=== Problem to work on ===
Every record below must be set down again exactly as given.

=== Records to use ===
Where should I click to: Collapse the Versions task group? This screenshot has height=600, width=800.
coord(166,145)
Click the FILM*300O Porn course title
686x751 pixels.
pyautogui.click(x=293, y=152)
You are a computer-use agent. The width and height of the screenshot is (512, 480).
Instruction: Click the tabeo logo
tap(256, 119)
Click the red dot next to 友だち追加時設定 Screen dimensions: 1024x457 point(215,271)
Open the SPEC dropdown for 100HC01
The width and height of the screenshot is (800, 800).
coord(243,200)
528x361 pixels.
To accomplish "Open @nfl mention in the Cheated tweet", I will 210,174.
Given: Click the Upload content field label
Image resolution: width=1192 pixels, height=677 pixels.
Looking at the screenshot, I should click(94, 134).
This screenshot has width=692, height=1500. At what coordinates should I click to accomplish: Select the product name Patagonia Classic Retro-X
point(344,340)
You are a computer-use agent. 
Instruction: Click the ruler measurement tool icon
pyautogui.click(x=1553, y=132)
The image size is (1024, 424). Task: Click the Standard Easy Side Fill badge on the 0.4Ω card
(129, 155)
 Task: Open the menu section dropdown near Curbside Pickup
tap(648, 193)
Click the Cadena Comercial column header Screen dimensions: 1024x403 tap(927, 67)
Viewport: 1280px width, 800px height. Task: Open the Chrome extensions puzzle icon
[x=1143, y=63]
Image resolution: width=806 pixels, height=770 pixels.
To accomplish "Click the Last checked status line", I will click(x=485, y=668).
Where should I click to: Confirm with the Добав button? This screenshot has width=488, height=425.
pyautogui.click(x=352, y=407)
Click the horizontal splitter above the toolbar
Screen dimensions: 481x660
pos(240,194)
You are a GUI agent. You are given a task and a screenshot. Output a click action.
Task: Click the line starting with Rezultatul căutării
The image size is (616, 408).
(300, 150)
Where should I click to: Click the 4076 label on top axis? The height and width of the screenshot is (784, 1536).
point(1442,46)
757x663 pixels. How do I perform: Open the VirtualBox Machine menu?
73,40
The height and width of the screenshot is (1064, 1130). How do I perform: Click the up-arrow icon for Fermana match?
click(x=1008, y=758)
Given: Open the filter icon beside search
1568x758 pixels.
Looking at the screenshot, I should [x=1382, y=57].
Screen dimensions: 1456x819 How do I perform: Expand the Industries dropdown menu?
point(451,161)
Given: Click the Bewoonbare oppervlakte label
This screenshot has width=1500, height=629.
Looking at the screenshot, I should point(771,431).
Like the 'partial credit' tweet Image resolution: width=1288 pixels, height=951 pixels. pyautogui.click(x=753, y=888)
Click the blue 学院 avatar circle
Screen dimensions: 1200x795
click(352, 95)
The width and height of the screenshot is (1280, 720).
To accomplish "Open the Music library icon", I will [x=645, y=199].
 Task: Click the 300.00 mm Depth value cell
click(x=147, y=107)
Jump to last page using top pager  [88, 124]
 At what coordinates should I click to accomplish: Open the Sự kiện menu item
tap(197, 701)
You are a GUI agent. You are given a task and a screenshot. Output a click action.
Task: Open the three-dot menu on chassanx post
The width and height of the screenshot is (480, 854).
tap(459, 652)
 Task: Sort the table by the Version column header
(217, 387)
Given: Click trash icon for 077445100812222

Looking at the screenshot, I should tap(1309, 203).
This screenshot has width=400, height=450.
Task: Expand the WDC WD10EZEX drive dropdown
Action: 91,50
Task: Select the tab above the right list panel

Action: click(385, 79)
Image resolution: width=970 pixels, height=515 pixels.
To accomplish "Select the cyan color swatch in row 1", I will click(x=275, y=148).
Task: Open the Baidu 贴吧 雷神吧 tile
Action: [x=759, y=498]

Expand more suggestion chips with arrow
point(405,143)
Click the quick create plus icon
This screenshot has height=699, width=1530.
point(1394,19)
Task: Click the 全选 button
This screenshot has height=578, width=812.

=== Exercise result ===
Where should I click to: Collapse the Versions task group? This screenshot has height=600, width=800.
coord(166,145)
Click the FILM*300O Porn course title
686x751 pixels.
pyautogui.click(x=293, y=152)
You are a computer-use agent. The width and height of the screenshot is (512, 480).
Instruction: Click the tabeo logo
tap(256, 119)
Click the red dot next to 友だち追加時設定 Screen dimensions: 1024x457 point(215,271)
Open the SPEC dropdown for 100HC01
The width and height of the screenshot is (800, 800).
coord(243,200)
528x361 pixels.
To accomplish "Open @nfl mention in the Cheated tweet", I will 210,174.
Given: Click the Upload content field label
Image resolution: width=1192 pixels, height=677 pixels.
Looking at the screenshot, I should click(94, 134).
This screenshot has width=692, height=1500. At what coordinates should I click to accomplish: Select the product name Patagonia Classic Retro-X
point(344,340)
You are a computer-use agent. 
Instruction: Click the ruler measurement tool icon
pyautogui.click(x=1553, y=132)
The image size is (1024, 424). Task: Click the Standard Easy Side Fill badge on the 0.4Ω card
(129, 155)
 Task: Open the menu section dropdown near Curbside Pickup
tap(648, 193)
Click the Cadena Comercial column header Screen dimensions: 1024x403 tap(927, 67)
Viewport: 1280px width, 800px height. Task: Open the Chrome extensions puzzle icon
[x=1143, y=63]
Image resolution: width=806 pixels, height=770 pixels.
To accomplish "Click the Last checked status line", I will click(x=485, y=668).
Where should I click to: Confirm with the Добав button? This screenshot has width=488, height=425.
pyautogui.click(x=352, y=407)
Click the horizontal splitter above the toolbar
Screen dimensions: 481x660
pos(240,194)
You are a GUI agent. You are given a task and a screenshot. Output a click action.
Task: Click the line starting with Rezultatul căutării
The image size is (616, 408).
(300, 150)
Where should I click to: Click the 4076 label on top axis? The height and width of the screenshot is (784, 1536).
point(1442,46)
757x663 pixels. How do I perform: Open the VirtualBox Machine menu?
73,40
The height and width of the screenshot is (1064, 1130). How do I perform: Click the up-arrow icon for Fermana match?
click(x=1008, y=758)
Given: Open the filter icon beside search
1568x758 pixels.
Looking at the screenshot, I should [x=1382, y=57].
Screen dimensions: 1456x819 How do I perform: Expand the Industries dropdown menu?
point(451,161)
Given: Click the Bewoonbare oppervlakte label
This screenshot has width=1500, height=629.
Looking at the screenshot, I should point(771,431).
Like the 'partial credit' tweet Image resolution: width=1288 pixels, height=951 pixels. pyautogui.click(x=753, y=888)
Click the blue 学院 avatar circle
Screen dimensions: 1200x795
click(352, 95)
The width and height of the screenshot is (1280, 720).
To accomplish "Open the Music library icon", I will [x=645, y=199].
 Task: Click the 300.00 mm Depth value cell
click(x=147, y=107)
Jump to last page using top pager  [88, 124]
 At what coordinates should I click to accomplish: Open the Sự kiện menu item
tap(197, 701)
You are a GUI agent. You are given a task and a screenshot. Output a click action.
Task: Open the three-dot menu on chassanx post
The width and height of the screenshot is (480, 854).
tap(459, 652)
 Task: Sort the table by the Version column header
(217, 387)
Given: Click trash icon for 077445100812222

Looking at the screenshot, I should tap(1309, 203).
This screenshot has width=400, height=450.
Task: Expand the WDC WD10EZEX drive dropdown
Action: 91,50
Task: Select the tab above the right list panel

Action: click(385, 79)
Image resolution: width=970 pixels, height=515 pixels.
To accomplish "Select the cyan color swatch in row 1", I will click(x=275, y=148).
Task: Open the Baidu 贴吧 雷神吧 tile
Action: [x=759, y=498]

Expand more suggestion chips with arrow
point(405,143)
Click the quick create plus icon
This screenshot has height=699, width=1530.
point(1394,19)
Task: Click the 全选 button
This screenshot has height=578, width=812.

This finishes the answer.